In summary, the fast hand tracking device 40 of the present application provides two standard calibration frames to calibrate the video containing the human hand region, so that the calibration frame of the user calibration can be a standard calibration frame, and then segmented. The shape of the obtained hand region is standard, and the hand tracking effect is better based on the standard calibration frame of the segmentation.

It should be noted that the fast dynamic

hand tracking device

30, 40 described in the present application can be applied to the tracking of a single hand, and can also be applied to the tracking of multiple hands. For the tracking of multiple hands, the method of parallel tracking is used for tracking. The essence is the process of multiple single hand tracking. It will not be described in detail here. Any device that uses the idea of this application for hand tracking should It is included in the scope of this application.

Embodiment 5

FIG. 5 is a schematic diagram of a terminal according to Embodiment 5 of the present application.

The terminal 5 includes a memory 51, at least one processor 52, computer readable instructions 53 stored in the memory 51 and operable on the at least one processor 52, at least one communication bus 54 and an imaging device 55. .

The at least one processor 52 implements the steps in the fast hand tracking method embodiment when the computer readable instructions 53 are executed, such as steps 101 to 104 shown in FIG. 1 or steps 201 to 205 shown in FIG. 2. Alternatively, the at least one processor 52 implements the functions of the modules/units in the above-described apparatus embodiments when the computer readable instructions 53 are executed, such as the modules 301 to 304 in FIG. 3 or the modules 401 to 406 in FIG.

Illustratively, the computer readable instructions 53 may be partitioned into one or more modules/units, the one or more modules/units being stored in the memory 51 and by the at least one processor 52 Execute to complete this application. The one or more modules/units may be a series of computer readable instruction instruction segments capable of performing a particular function, the instruction segments being used to describe the execution of the computer readable instructions 53 in the terminal 5. For example, the computer readable instructions 53 may be divided into the display module 301, the calibration module 302, the segmentation module 303, and the tracking module 304 in FIG. 3, or may be divided into the display module 401, the calibration module 402, and the pre-FIG. The processing module 403, the segmentation module 404, the tracking module 405, and the normalization module 406. The display module 401 includes a first display sub-module 4010 and a second display sub-module 4012. The calibration module 402 includes a first standard stator module 4020, a second standard stator module 4022, and a third standard stator module 4024. For specific functions, see Embodiments 1 and 2 and their corresponding descriptions.

The imaging device 55 includes a 2D camera, a 3D depth camera, etc., and the imaging device 55 may be mounted on the terminal 5 or may be separated from the terminal 5 as an independent component.

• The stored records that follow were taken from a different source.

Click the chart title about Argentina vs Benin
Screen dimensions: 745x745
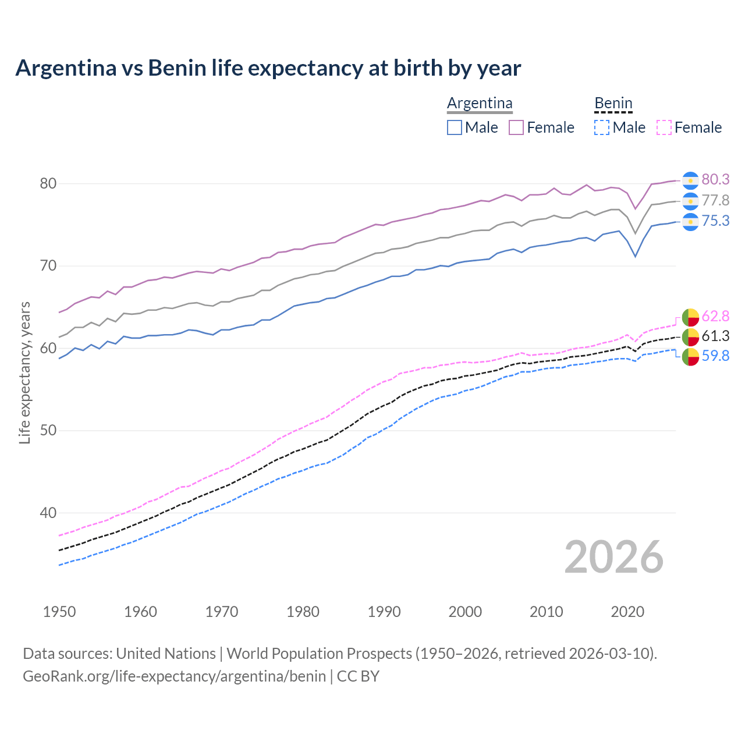(x=268, y=68)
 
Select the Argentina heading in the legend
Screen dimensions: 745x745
(x=480, y=103)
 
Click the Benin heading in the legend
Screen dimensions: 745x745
(x=613, y=103)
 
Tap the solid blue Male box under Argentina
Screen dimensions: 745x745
(x=455, y=127)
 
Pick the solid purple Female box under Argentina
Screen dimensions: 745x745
(x=516, y=127)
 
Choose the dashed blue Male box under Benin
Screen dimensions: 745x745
(x=602, y=127)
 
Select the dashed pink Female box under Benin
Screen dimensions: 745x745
(x=664, y=127)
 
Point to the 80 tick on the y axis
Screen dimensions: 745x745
(x=48, y=183)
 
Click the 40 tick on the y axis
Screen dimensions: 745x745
(x=48, y=513)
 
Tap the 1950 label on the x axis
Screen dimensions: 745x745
(x=59, y=612)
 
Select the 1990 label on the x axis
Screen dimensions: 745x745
(x=384, y=612)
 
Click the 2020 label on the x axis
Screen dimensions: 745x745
(x=627, y=612)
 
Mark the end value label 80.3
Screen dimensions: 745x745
(x=715, y=180)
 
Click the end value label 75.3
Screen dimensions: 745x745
(x=715, y=221)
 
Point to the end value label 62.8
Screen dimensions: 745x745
(x=715, y=316)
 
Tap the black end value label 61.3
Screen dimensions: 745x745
(x=715, y=336)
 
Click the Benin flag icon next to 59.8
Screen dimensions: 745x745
(x=690, y=356)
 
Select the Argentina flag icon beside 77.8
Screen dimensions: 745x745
(x=690, y=201)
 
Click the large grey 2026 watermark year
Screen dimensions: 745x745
(x=613, y=557)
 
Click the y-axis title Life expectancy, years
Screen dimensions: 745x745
(x=24, y=372)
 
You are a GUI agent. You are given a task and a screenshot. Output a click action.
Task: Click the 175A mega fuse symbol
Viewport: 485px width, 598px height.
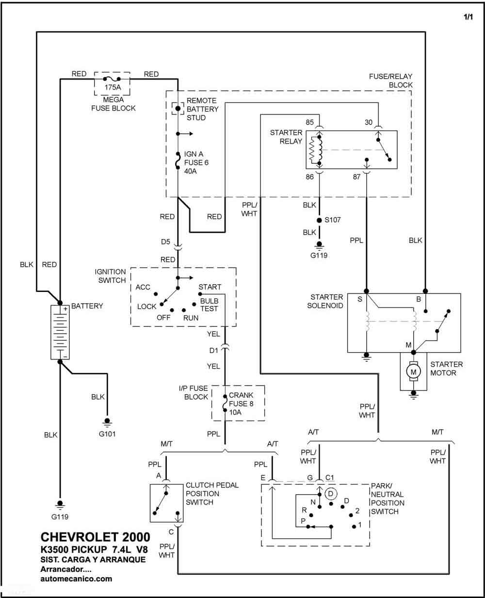point(112,79)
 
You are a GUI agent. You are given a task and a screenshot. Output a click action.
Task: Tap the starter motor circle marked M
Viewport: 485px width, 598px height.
point(413,372)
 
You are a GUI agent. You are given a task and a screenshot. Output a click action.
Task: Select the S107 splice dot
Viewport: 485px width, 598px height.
point(319,220)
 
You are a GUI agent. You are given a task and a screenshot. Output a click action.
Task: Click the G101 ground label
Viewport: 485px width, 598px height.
point(107,434)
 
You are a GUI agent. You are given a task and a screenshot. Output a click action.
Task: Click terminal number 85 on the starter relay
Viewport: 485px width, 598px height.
point(309,122)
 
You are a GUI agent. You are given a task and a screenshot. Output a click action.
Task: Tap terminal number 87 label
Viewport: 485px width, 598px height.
point(356,177)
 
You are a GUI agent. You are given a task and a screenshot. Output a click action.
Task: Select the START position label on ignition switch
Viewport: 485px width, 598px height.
point(210,287)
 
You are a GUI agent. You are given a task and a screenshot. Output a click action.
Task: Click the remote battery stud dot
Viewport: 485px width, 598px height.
point(178,108)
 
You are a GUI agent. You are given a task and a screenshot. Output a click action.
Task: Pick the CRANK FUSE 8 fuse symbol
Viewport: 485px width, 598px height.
point(225,404)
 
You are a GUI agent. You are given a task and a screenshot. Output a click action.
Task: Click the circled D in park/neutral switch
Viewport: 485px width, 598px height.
point(331,494)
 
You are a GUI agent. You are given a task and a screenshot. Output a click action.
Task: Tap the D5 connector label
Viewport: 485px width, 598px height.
point(165,242)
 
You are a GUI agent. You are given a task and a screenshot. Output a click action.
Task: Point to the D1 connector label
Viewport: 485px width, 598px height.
point(213,350)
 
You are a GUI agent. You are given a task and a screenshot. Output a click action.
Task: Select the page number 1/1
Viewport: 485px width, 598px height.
point(468,17)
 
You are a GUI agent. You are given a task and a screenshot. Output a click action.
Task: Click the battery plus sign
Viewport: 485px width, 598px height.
point(65,309)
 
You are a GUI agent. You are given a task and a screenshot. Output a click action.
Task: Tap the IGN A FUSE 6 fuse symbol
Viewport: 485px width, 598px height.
point(178,161)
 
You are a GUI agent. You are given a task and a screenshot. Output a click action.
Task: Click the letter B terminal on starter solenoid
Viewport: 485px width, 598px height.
point(419,299)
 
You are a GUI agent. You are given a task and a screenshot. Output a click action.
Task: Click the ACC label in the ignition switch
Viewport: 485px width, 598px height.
point(143,287)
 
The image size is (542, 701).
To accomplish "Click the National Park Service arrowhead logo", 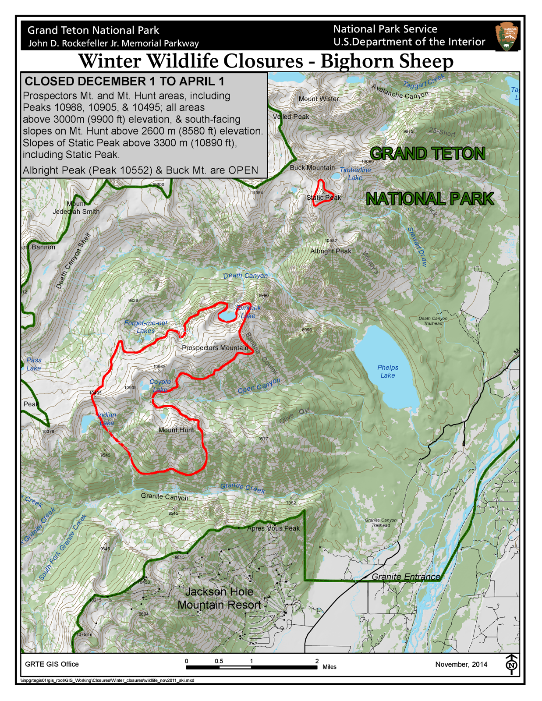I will tap(507, 37).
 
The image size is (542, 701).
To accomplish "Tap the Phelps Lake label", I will tap(388, 372).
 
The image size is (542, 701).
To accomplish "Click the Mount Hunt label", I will tap(176, 430).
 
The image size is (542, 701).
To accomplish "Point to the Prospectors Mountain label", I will tap(215, 348).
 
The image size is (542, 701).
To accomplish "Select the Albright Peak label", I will tap(331, 251).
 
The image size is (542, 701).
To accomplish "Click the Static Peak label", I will tap(324, 198).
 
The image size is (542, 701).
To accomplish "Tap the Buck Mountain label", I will tap(312, 168).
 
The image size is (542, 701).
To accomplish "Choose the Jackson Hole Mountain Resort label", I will tap(219, 598).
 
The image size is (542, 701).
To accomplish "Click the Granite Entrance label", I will tap(406, 577).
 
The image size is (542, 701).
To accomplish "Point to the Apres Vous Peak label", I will tap(273, 528).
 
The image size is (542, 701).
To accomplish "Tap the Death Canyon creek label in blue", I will tap(245, 276).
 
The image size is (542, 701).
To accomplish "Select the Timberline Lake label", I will tap(355, 174).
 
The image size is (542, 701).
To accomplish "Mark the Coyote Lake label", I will tap(160, 386).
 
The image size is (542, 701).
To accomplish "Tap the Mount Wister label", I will tap(319, 99).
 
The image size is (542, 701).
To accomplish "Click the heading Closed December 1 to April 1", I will tap(124, 81).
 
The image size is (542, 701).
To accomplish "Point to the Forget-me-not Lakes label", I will tap(146, 327).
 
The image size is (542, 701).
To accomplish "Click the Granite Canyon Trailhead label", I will tap(381, 523).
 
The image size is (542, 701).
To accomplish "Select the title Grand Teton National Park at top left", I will tap(93, 30).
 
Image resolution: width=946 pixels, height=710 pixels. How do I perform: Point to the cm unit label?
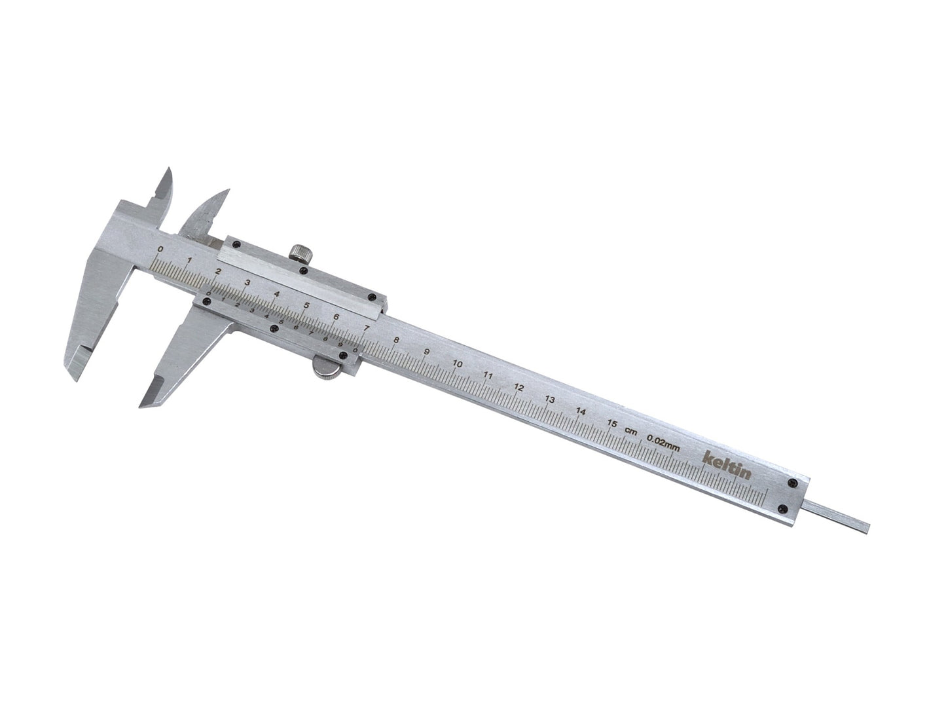pyautogui.click(x=631, y=430)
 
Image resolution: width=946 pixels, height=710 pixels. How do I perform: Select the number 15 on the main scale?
pyautogui.click(x=612, y=424)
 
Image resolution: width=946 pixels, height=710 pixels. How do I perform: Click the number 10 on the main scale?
pyautogui.click(x=458, y=364)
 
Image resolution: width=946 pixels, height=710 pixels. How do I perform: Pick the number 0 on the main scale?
pyautogui.click(x=161, y=250)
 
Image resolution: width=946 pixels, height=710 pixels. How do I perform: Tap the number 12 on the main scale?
pyautogui.click(x=518, y=388)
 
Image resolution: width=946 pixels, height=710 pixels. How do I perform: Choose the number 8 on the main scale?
pyautogui.click(x=396, y=340)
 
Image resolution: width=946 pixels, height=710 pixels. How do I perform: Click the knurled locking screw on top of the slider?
pyautogui.click(x=300, y=252)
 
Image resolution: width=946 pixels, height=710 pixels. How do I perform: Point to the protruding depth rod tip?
pyautogui.click(x=863, y=524)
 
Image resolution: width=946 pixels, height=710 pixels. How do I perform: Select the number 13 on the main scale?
pyautogui.click(x=550, y=400)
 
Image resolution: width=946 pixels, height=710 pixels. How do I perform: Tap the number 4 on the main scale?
pyautogui.click(x=276, y=295)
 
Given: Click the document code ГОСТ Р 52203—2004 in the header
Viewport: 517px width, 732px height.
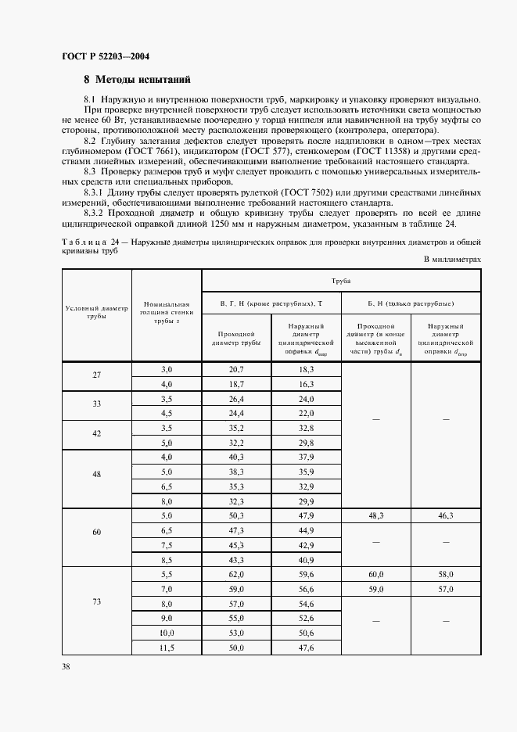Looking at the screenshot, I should click(x=105, y=57).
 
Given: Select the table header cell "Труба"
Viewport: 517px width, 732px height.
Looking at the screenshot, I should click(x=340, y=279).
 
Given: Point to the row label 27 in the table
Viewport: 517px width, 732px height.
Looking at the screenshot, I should click(x=96, y=375).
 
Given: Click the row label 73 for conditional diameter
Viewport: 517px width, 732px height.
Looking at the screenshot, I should click(x=96, y=602).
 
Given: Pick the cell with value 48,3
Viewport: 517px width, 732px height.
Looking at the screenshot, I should click(x=375, y=515).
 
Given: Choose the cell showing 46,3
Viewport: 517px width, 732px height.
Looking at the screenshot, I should click(x=447, y=515).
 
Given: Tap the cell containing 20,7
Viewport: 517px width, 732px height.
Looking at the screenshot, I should click(x=236, y=368).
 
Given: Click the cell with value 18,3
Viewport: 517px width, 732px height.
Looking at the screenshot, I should click(x=306, y=368).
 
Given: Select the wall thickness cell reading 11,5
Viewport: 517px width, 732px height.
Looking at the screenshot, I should click(x=166, y=648).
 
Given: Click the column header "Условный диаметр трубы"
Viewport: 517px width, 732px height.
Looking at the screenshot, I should click(x=96, y=312).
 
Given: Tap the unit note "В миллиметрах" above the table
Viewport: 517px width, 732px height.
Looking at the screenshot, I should click(x=452, y=259).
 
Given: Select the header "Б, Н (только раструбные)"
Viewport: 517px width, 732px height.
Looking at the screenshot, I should click(x=411, y=303).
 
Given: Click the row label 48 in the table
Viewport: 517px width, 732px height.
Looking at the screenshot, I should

The terminal 5 can be a computing device such as a desktop computer, a notebook, a palmtop computer, and a cloud server. It can be understood by those skilled in the art that the schematic diagram 5 is only an example of the terminal 5, does not constitute a limitation of the terminal 5, may include more or less components than the illustration, or combine some components, or different components. For example, the terminal 5 may further include an input/output device, a network access device, a bus, and the like.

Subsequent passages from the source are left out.